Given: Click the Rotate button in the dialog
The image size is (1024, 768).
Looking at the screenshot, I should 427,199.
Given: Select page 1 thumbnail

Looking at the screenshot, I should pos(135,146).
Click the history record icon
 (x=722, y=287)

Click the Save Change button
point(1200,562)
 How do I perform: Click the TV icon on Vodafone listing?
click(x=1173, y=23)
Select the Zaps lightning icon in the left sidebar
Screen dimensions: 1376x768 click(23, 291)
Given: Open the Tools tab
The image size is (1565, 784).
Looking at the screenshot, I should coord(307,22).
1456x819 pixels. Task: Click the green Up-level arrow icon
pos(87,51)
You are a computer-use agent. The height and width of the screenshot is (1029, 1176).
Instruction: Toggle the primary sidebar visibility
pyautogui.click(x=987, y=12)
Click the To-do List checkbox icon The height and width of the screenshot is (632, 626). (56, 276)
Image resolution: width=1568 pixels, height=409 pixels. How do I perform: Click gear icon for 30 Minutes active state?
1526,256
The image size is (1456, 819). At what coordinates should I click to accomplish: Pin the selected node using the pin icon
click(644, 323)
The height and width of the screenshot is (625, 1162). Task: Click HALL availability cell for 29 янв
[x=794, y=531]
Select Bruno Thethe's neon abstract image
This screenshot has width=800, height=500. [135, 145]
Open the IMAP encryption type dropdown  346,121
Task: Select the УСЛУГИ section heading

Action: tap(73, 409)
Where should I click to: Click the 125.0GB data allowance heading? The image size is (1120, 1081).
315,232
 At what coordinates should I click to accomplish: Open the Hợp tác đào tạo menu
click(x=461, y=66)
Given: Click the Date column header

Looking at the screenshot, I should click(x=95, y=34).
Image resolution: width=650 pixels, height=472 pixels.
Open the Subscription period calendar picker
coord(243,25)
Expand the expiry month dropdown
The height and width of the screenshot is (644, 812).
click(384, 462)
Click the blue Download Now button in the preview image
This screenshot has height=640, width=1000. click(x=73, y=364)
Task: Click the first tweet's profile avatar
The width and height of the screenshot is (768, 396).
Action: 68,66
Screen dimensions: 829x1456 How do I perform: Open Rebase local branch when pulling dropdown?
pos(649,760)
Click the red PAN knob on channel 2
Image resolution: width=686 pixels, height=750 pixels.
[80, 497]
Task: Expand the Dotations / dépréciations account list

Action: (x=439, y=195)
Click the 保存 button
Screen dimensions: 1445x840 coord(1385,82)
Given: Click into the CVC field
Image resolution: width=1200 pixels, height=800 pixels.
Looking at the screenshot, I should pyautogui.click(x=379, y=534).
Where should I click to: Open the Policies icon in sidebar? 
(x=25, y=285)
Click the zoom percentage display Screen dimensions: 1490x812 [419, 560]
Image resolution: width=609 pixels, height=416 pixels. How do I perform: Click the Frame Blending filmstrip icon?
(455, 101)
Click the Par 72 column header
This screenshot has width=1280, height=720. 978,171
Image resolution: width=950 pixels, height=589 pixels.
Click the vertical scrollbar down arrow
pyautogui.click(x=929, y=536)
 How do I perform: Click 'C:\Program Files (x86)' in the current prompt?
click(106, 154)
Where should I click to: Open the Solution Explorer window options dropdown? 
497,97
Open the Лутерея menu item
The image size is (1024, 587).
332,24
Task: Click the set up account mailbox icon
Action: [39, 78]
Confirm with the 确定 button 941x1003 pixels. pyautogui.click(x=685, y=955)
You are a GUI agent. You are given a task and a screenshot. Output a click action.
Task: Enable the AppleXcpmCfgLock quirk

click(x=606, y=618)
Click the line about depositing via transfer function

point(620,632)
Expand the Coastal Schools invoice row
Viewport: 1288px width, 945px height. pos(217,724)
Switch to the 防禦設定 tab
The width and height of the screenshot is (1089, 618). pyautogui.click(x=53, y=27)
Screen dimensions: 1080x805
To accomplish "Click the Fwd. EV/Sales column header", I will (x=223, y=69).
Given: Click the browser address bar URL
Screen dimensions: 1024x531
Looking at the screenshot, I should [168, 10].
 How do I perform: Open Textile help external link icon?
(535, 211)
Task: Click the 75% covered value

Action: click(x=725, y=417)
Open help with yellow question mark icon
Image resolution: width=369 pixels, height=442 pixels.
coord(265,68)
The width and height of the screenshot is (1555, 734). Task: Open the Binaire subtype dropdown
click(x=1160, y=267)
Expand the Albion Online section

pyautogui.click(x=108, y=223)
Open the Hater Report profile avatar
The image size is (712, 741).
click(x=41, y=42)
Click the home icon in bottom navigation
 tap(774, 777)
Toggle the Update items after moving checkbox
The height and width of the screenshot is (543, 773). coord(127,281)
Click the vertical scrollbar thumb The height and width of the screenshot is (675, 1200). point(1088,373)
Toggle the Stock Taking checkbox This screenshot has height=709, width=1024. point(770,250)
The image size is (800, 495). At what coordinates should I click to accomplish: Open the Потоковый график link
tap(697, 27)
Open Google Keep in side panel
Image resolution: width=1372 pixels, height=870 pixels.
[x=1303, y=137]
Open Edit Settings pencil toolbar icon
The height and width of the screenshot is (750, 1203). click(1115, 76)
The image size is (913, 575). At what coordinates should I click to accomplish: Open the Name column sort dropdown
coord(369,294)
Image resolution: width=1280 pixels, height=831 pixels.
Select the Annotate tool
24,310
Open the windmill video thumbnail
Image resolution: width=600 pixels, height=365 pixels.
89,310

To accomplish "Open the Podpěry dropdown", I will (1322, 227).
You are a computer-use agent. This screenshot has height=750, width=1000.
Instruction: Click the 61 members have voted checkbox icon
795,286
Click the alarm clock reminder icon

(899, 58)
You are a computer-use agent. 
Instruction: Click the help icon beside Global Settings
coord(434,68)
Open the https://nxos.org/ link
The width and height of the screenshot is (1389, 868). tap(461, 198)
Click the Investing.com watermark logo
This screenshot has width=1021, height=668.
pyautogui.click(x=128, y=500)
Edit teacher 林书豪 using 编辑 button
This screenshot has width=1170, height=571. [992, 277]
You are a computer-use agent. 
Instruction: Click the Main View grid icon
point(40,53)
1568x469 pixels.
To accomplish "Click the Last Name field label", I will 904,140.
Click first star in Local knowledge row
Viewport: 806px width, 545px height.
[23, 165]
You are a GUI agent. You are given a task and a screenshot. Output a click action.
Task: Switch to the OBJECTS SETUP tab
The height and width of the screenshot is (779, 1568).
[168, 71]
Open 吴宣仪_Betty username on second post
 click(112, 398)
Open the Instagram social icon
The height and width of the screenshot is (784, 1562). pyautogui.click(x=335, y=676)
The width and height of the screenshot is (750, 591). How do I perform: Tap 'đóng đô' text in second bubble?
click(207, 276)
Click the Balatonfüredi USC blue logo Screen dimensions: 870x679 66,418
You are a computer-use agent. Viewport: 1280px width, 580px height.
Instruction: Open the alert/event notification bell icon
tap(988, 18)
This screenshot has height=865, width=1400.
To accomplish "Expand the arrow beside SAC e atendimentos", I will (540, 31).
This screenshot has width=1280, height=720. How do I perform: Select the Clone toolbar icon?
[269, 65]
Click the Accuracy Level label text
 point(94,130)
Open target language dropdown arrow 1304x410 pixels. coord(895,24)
• • • •
TASK TO COMPLETE » Tally the lines in the rows above that contain the string "arrow", and reply with the number only.

PROBLEM SOLUTION » 4